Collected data
+ + + +

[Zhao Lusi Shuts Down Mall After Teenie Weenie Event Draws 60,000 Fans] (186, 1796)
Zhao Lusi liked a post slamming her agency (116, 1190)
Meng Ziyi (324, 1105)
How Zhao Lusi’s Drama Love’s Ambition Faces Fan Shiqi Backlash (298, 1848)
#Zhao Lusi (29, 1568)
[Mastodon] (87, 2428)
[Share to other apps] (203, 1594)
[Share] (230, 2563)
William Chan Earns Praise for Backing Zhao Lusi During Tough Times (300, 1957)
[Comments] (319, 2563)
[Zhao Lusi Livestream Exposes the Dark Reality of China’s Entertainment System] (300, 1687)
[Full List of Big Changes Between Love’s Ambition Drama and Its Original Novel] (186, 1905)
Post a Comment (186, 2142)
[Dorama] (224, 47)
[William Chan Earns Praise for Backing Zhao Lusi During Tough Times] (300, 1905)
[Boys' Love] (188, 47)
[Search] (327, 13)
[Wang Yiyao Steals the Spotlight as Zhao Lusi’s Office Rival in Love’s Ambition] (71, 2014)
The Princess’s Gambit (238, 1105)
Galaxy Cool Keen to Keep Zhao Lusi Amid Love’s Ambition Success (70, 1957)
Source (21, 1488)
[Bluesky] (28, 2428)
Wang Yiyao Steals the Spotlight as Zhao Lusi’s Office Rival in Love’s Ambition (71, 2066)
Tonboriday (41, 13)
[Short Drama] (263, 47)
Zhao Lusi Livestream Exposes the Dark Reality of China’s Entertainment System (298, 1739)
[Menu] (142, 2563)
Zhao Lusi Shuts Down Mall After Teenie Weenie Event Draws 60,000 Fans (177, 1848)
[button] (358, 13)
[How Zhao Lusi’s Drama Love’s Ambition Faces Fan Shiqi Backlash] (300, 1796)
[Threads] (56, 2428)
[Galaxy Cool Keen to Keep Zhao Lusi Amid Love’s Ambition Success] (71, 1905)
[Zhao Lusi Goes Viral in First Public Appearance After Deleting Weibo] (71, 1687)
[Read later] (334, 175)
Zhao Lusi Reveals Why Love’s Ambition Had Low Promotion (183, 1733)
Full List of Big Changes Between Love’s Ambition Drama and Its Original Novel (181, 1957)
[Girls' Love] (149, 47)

+ + + +

**ASSIGNED TASK**
Reproduce only the lines above spanning from the line containing "[Zhao Lusi Livestream" through the line containing "Zhao Lusi Reveals", word for word.

**RESPONSE**
[Zhao Lusi Livestream Exposes the Dark Reality of China’s Entertainment System] (300, 1687)
[Full List of Big Changes Between Love’s Ambition Drama and Its Original Novel] (186, 1905)
Post a Comment (186, 2142)
[Dorama] (224, 47)
[William Chan Earns Praise for Backing Zhao Lusi During Tough Times] (300, 1905)
[Boys' Love] (188, 47)
[Search] (327, 13)
[Wang Yiyao Steals the Spotlight as Zhao Lusi’s Office Rival in Love’s Ambition] (71, 2014)
The Princess’s Gambit (238, 1105)
Galaxy Cool Keen to Keep Zhao Lusi Amid Love’s Ambition Success (70, 1957)
Source (21, 1488)
[Bluesky] (28, 2428)
Wang Yiyao Steals the Spotlight as Zhao Lusi’s Office Rival in Love’s Ambition (71, 2066)
Tonboriday (41, 13)
[Short Drama] (263, 47)
Zhao Lusi Livestream Exposes the Dark Reality of China’s Entertainment System (298, 1739)
[Menu] (142, 2563)
Zhao Lusi Shuts Down Mall After Teenie Weenie Event Draws 60,000 Fans (177, 1848)
[button] (358, 13)
[How Zhao Lusi’s Drama Love’s Ambition Faces Fan Shiqi Backlash] (300, 1796)
[Threads] (56, 2428)
[Galaxy Cool Keen to Keep Zhao Lusi Amid Love’s Ambition Success] (71, 1905)
[Zhao Lusi Goes Viral in First Public Appearance After Deleting Weibo] (71, 1687)
[Read later] (334, 175)
Zhao Lusi Reveals Why Love’s Ambition Had Low Promotion (183, 1733)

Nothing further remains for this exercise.